-- Opening Marker --
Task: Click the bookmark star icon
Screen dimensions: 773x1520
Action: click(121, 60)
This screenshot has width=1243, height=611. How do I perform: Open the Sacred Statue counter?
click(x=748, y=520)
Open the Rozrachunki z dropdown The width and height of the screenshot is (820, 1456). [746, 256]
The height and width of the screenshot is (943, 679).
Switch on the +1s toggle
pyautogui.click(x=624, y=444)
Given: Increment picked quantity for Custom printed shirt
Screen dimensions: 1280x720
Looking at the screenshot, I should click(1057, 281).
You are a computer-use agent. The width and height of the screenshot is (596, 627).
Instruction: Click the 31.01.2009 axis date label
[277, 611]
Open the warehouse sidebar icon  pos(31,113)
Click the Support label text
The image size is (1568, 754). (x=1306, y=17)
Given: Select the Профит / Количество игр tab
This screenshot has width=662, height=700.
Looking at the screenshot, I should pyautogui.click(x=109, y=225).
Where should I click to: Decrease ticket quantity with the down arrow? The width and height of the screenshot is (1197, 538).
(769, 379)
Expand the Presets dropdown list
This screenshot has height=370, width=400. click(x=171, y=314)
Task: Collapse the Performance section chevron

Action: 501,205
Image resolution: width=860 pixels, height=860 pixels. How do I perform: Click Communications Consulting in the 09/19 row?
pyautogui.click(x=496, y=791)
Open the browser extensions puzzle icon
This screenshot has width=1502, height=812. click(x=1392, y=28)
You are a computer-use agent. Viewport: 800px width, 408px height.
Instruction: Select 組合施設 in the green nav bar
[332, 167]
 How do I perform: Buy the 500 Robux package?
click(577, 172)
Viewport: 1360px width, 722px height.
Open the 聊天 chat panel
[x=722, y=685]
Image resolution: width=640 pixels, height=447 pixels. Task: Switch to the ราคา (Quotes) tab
-- Closing Marker --
Repeat every record, keeping each word and mark exactly as it is.

Task: Click the bookmark star icon
Screen dimensions: 773x1520
Action: click(121, 60)
This screenshot has width=1243, height=611. How do I perform: Open the Sacred Statue counter?
click(x=748, y=520)
Open the Rozrachunki z dropdown The width and height of the screenshot is (820, 1456). [746, 256]
The height and width of the screenshot is (943, 679).
Switch on the +1s toggle
pyautogui.click(x=624, y=444)
Given: Increment picked quantity for Custom printed shirt
Screen dimensions: 1280x720
Looking at the screenshot, I should click(1057, 281).
You are a computer-use agent. The width and height of the screenshot is (596, 627).
Instruction: Click the 31.01.2009 axis date label
[277, 611]
Open the warehouse sidebar icon  pos(31,113)
Click the Support label text
The image size is (1568, 754). (x=1306, y=17)
Given: Select the Профит / Количество игр tab
This screenshot has width=662, height=700.
Looking at the screenshot, I should pyautogui.click(x=109, y=225).
Where should I click to: Decrease ticket quantity with the down arrow? The width and height of the screenshot is (1197, 538).
(769, 379)
Expand the Presets dropdown list
This screenshot has height=370, width=400. click(x=171, y=314)
Task: Collapse the Performance section chevron

Action: 501,205
Image resolution: width=860 pixels, height=860 pixels. How do I perform: Click Communications Consulting in the 09/19 row?
pyautogui.click(x=496, y=791)
Open the browser extensions puzzle icon
This screenshot has width=1502, height=812. click(x=1392, y=28)
You are a computer-use agent. Viewport: 800px width, 408px height.
Instruction: Select 組合施設 in the green nav bar
[332, 167]
 How do I perform: Buy the 500 Robux package?
click(577, 172)
Viewport: 1360px width, 722px height.
Open the 聊天 chat panel
[x=722, y=685]
Image resolution: width=640 pixels, height=447 pixels. Task: Switch to the ราคา (Quotes) tab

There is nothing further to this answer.